__OBJECTIVE__
In the material, switch "playground" to "fountain" in the part that opens with the line containing "Go to the Store page" and closes with the line containing "pos(309,418)". Reproduce only that part, leaving everything else in it unchanged.

==*==

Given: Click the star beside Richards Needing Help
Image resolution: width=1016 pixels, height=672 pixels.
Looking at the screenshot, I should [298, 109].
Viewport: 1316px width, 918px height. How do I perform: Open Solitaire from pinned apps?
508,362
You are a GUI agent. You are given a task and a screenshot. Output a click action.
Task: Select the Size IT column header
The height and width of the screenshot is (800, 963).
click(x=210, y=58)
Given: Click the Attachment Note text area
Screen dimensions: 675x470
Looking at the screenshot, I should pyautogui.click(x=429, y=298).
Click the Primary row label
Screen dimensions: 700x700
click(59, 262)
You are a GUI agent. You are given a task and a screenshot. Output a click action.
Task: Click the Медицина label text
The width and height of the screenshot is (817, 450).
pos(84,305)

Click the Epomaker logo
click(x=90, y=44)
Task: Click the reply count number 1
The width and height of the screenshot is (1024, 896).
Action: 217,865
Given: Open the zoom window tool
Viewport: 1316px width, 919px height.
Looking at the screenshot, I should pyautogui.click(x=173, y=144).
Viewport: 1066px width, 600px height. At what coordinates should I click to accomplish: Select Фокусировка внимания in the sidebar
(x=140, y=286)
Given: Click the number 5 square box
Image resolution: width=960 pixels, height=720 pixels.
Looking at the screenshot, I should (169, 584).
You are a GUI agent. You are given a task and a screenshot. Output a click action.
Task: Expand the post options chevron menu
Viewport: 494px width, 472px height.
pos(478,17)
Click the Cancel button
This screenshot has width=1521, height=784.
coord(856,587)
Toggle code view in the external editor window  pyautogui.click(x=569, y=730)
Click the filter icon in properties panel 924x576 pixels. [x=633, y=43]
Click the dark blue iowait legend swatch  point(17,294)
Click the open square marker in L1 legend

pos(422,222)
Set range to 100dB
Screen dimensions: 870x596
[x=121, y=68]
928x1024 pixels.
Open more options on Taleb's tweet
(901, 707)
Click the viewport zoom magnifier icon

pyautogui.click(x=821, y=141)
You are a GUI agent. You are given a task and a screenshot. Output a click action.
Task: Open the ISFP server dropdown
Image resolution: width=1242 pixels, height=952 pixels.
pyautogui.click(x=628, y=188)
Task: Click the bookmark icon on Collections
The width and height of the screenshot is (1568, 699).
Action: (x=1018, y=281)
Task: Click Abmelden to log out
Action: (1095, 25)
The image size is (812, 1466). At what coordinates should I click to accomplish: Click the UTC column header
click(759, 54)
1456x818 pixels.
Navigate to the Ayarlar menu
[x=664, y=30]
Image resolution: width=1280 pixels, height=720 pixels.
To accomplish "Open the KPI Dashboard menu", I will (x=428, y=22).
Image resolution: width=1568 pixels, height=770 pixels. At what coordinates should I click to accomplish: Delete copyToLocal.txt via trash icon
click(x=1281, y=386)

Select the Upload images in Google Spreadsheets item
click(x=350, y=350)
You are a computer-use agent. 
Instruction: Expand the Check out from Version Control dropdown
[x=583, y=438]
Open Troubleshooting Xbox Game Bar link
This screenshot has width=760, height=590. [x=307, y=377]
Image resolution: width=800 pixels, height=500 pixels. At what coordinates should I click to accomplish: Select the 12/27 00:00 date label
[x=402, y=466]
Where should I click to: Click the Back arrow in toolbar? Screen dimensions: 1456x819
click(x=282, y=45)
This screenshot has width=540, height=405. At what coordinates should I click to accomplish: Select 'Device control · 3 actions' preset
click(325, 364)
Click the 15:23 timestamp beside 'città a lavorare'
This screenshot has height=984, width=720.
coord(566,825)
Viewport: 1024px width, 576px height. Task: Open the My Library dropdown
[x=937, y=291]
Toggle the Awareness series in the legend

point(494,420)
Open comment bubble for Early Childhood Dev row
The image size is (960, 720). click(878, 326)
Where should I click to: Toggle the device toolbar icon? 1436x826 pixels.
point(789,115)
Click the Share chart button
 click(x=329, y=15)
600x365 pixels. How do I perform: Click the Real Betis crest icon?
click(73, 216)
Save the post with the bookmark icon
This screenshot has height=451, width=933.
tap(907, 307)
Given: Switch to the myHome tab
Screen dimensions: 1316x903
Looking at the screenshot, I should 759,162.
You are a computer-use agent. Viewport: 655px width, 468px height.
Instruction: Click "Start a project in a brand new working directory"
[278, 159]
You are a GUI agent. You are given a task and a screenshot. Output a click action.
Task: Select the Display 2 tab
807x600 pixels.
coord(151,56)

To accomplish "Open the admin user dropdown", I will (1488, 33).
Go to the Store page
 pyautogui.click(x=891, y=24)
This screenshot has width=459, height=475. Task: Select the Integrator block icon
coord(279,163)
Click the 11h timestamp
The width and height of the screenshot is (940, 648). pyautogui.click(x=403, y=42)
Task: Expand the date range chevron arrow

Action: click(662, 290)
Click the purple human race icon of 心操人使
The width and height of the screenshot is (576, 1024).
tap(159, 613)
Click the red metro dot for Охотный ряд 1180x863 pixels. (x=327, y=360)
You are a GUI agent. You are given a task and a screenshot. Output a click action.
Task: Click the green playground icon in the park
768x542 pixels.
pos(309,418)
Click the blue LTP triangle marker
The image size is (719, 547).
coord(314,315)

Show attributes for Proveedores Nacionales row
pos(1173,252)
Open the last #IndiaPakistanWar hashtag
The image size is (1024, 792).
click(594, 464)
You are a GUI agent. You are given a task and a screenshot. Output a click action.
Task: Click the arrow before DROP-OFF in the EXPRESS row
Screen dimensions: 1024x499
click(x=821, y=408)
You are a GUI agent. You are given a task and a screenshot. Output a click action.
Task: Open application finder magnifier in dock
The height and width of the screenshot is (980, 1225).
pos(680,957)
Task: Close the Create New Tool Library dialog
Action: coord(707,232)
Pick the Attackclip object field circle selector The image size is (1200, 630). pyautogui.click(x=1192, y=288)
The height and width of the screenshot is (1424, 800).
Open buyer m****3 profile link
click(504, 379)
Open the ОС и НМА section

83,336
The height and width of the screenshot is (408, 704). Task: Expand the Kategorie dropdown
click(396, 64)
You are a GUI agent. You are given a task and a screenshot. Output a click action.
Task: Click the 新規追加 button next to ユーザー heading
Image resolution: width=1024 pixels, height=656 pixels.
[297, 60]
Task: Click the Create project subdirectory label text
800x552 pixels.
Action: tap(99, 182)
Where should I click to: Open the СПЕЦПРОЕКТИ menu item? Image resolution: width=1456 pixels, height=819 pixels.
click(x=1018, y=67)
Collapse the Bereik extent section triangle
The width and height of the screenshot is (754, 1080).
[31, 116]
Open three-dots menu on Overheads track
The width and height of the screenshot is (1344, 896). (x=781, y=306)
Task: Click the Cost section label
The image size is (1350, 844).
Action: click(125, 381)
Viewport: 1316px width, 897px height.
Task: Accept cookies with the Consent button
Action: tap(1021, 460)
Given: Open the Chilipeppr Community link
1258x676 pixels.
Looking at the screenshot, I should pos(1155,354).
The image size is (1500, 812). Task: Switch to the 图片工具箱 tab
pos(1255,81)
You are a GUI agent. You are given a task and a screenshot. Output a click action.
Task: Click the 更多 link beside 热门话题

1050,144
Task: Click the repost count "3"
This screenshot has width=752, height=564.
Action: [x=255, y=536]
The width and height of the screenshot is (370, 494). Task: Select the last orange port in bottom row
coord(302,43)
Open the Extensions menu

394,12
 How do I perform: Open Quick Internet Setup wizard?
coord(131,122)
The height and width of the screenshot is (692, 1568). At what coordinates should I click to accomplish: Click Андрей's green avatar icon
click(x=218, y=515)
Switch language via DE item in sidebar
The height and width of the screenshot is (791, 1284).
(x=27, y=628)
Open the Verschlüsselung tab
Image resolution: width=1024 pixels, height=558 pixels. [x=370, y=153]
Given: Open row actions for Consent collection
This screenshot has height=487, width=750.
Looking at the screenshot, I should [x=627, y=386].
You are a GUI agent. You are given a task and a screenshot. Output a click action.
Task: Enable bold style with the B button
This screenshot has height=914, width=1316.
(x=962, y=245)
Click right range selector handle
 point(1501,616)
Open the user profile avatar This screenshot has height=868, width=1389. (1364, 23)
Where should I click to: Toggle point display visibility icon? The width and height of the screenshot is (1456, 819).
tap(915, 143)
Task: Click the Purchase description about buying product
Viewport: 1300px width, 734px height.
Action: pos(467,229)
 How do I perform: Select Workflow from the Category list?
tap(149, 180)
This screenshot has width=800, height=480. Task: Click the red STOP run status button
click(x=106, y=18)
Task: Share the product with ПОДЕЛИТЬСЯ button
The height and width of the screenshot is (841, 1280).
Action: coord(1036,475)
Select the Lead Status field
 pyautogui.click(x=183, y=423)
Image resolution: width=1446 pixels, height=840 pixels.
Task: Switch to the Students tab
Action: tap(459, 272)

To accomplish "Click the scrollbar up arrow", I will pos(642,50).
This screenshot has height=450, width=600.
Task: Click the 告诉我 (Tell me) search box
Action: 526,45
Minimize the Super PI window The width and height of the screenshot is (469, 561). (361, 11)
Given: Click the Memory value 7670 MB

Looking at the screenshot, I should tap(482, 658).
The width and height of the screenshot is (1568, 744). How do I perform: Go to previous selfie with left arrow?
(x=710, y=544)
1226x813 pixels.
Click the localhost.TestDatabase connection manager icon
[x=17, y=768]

==*==

__SOLUTION TO THIS TASK__
Go to the Store page
 pyautogui.click(x=891, y=24)
This screenshot has width=459, height=475. Task: Select the Integrator block icon
coord(279,163)
Click the 11h timestamp
The width and height of the screenshot is (940, 648). pyautogui.click(x=403, y=42)
Task: Expand the date range chevron arrow

Action: click(662, 290)
Click the purple human race icon of 心操人使
The width and height of the screenshot is (576, 1024).
tap(159, 613)
Click the red metro dot for Охотный ряд 1180x863 pixels. (x=327, y=360)
You are a GUI agent. You are given a task and a screenshot. Output a click action.
Task: Click the green fountain icon in the park
768x542 pixels.
pos(309,418)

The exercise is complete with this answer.